[Supplied text]
☆ ☆ ☆ ☆ ☆

Saturday, 20 October 2012

Another Rest Day?

Thirty years ago when we travelled the Cheshire Ring in a hire boat we could not come to Bugsworth Basin as it was derelict.  Since then the Inland Waterways Protection Society have restored it to one of the best moorings we have ever encountered.
Bugsworth Canal Basin, the head of navigation of the Peak Forest Canal, was the largest and busiest inland port on Britain's narrow canal system and the only one to survive intact.  
This model reprsents only one third of the site as it was in its heyday.
Canal and tramway engineer, Benjamin Outram, built the 14 mile long Peak Forest Canal from Dukinfield to Bugsworth, although plans to extend to Chapel Milton via Whitehough were never realised. Construction of the six-mile Peak Forest Tramway in 1795-96 linked Bugsworth Basin to the limestone and gritstone quarries in Derbyshire, and the canal linked Bugsworth to Manchester and the trans-Pennine canal network.
With these transport systems in place Bugsworth thrived commercially. However, as early as 1804, experiments using steam locomotives to haul iron were underway in Wales. The ensuing unstoppable advancement in railway technology would, inevitably, lead to the decline and ultimate demise of the canal system.

It closed in 1927  but IWPS has restored much of this site where lime was crushed and burnt and gritstone was transhipped to pave the roads of Lancashire

The full extent of the site is impossible to convey in still photographs: you really must make the effort to visit it personally. The Navigation Inn is worth a visit too.
Beyond this bridge is the upper basin where gritstone was transhipped from the Peak Forest (gravity) Tramway into waiting narrowboats.

The remains of the limestone crusher can be seen here to the left of the picture.


A short stretch of the original tram tracks are preserved: this line brought the limestone to the crusher.


Stone sleepers remain to show where other branches of the Peak Forest Tramway  served the gritstone wharf.

As for a rest day that didn't materialise: we washed and polished one side of the boat.

Friday, 19 October 2012

To Bugsworth Basin

We came this way in the summer of 2010 but the weather was grey and wet so we saw nothing of the countryside.  The canal forks at the end and we took the right-hand branch (do forks have branches?) to Whalley Bridge which confirmed our dismal view of the canal.

Today, in October, the sun shone all day; we took the left prong to Bugsworth Basin and we are in a different world.

There was the occasional lift bridge to negotiate......

...and a few swing bridges.......


......fortunately no breach like the one in 1973.........

.......and a wonderful open space with room for dozens of boats at Bugsworth Basin.

Even the sunset was glorious.

Goodnight Bugsworth !

Thursday, 18 October 2012

(Don't) Miss Marple

Marple is the end of the road as far as the Macclesfield canal is concerned and we have to turn left, descending the sixteen locks, for Manchester.  However we have decided to give ourselves a break and are turning right tomorrow on the Peak Forest Canal out to Bugsworth Basin. Legend has it that Agatha Christie was delayed on a train at Marple station and settled on the name of her lady detective there.

☆ ☆ ☆ ☆ ☆

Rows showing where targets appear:
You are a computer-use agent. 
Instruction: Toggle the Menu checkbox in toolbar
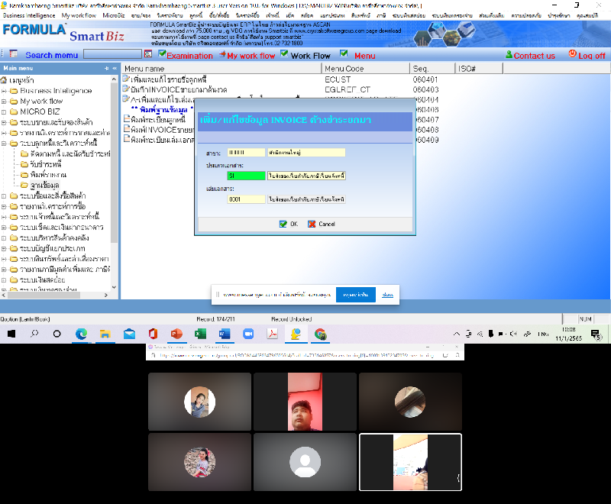344,54
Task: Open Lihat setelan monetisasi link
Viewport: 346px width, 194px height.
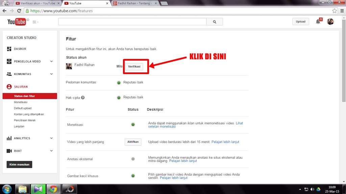Action: point(240,123)
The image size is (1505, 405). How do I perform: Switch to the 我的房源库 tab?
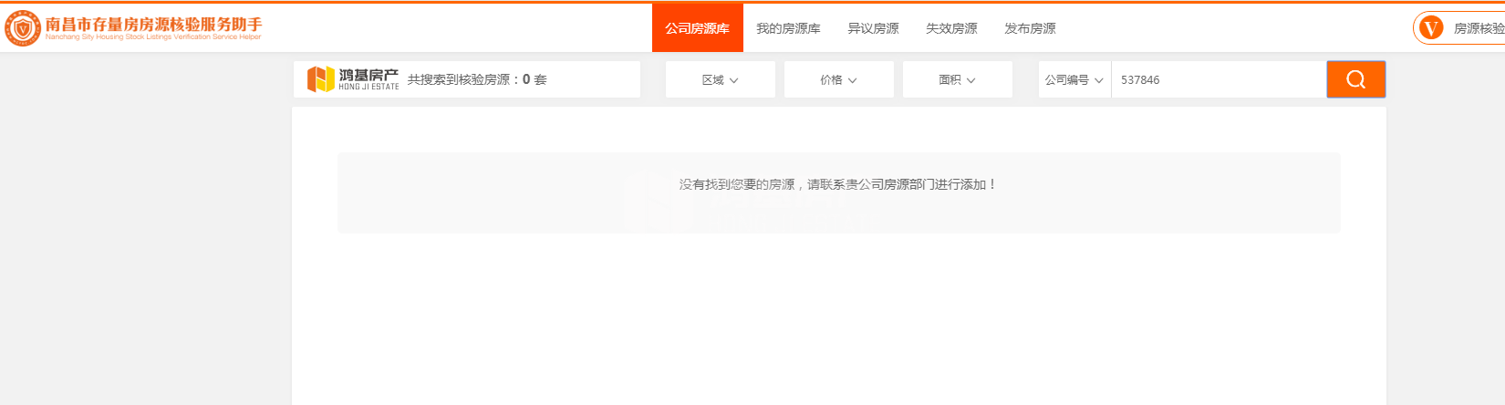(788, 28)
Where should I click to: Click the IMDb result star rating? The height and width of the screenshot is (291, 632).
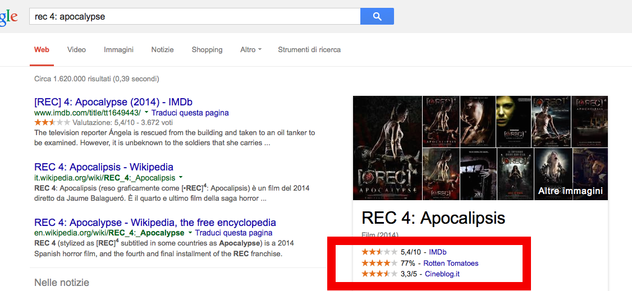click(x=52, y=122)
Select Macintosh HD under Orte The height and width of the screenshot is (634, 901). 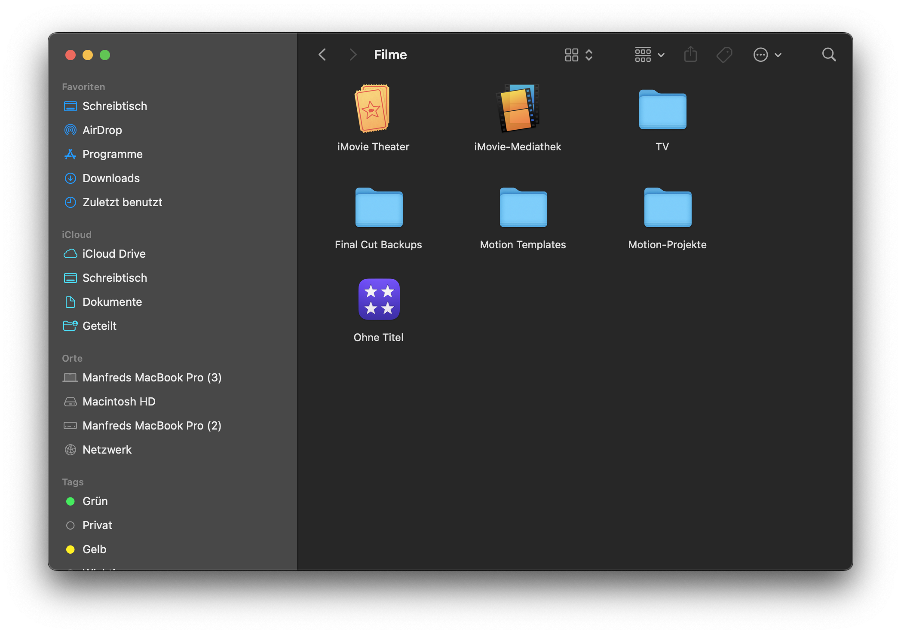(119, 402)
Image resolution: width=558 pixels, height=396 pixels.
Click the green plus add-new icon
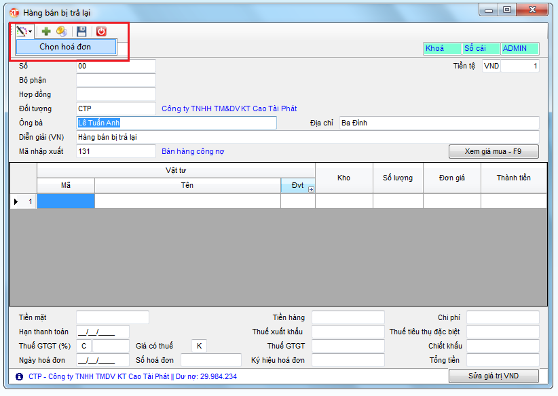tap(46, 31)
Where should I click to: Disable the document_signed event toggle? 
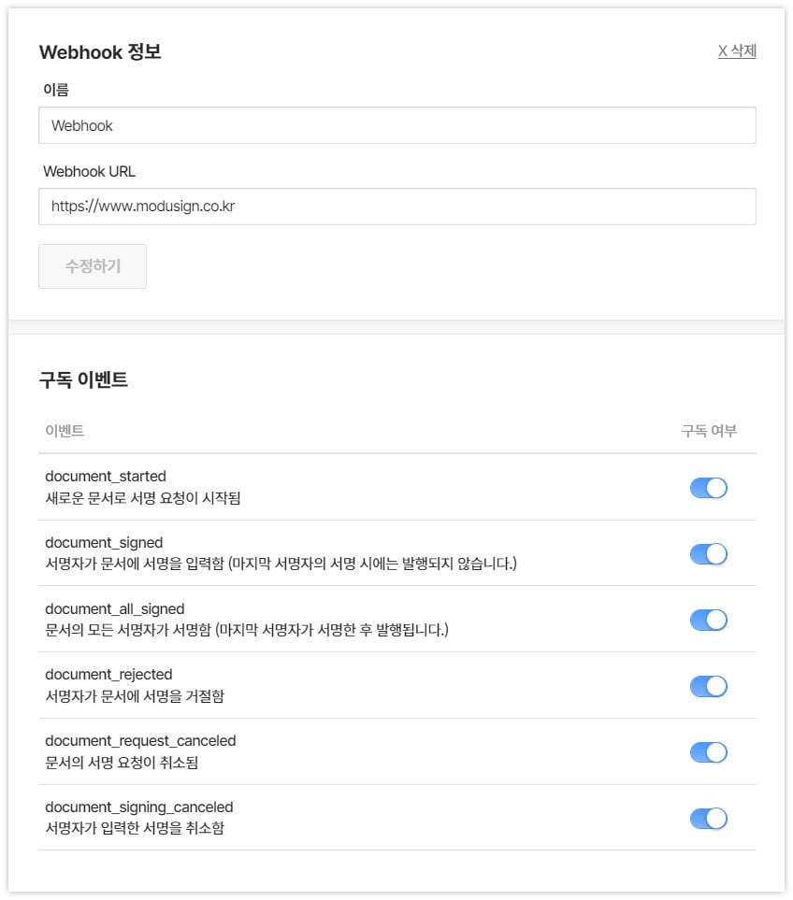[708, 554]
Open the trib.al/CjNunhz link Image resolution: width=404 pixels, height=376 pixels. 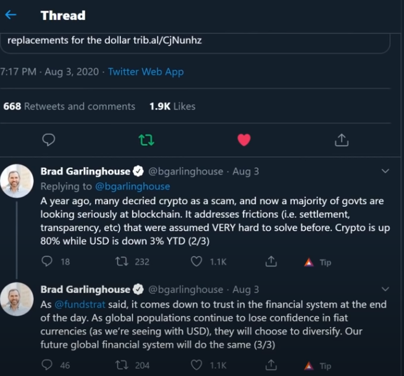click(x=167, y=40)
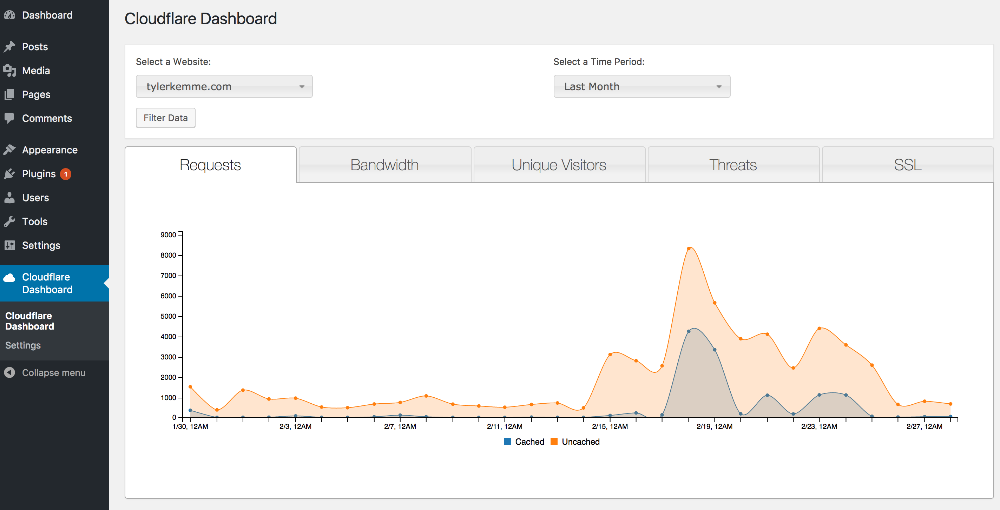Select the Bandwidth tab
The height and width of the screenshot is (510, 1000).
pos(384,165)
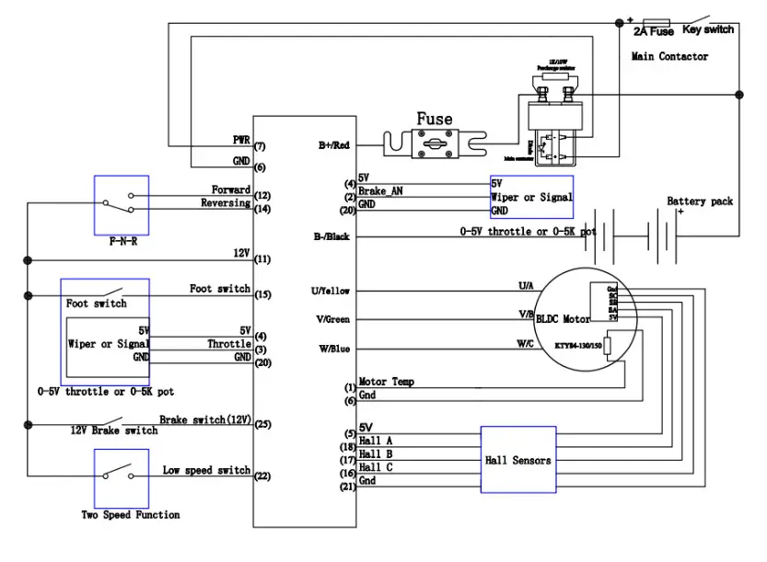
Task: Expand the Wiper or Signal block beside Brake_AN
Action: pos(529,195)
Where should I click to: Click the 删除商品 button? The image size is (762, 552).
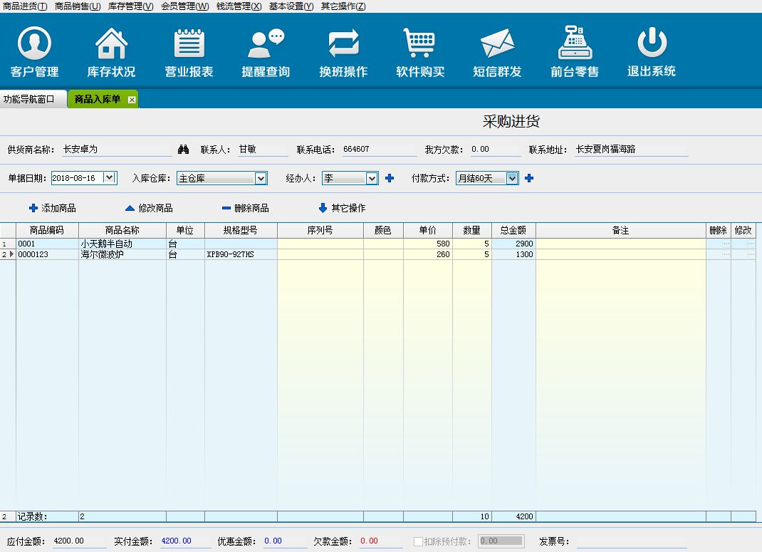coord(245,208)
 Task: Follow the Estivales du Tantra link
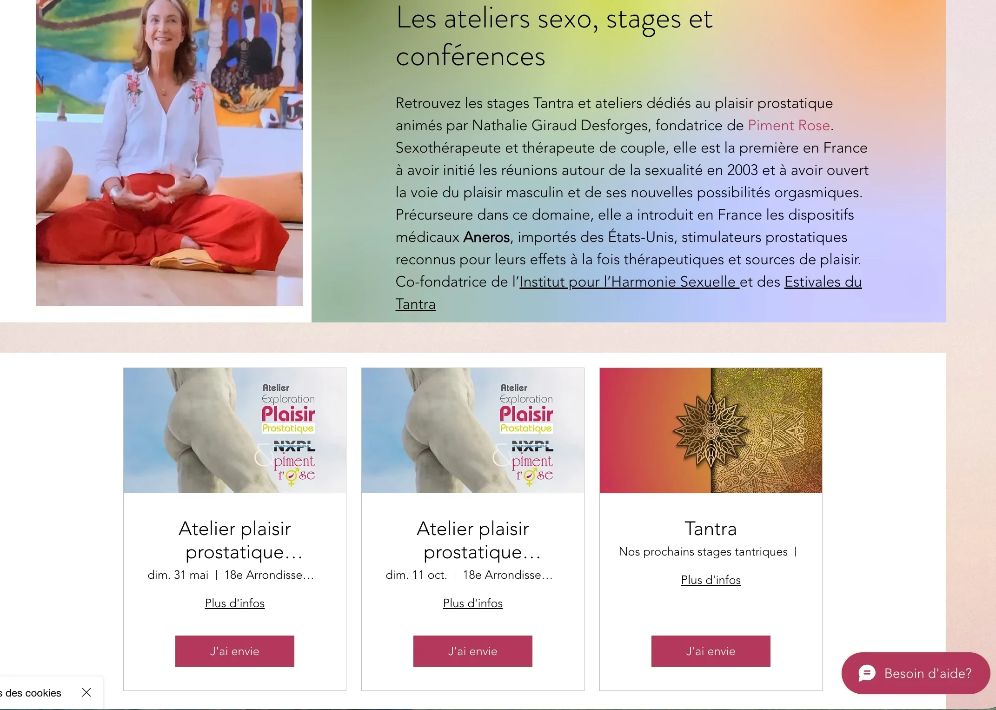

☆ ☆ ☆ ☆ ☆

[Task] Please name the engineer the canal diary credits with building the Peak Forest Canal. The records aren't needed here.

[Expected answer] Benjamin Outram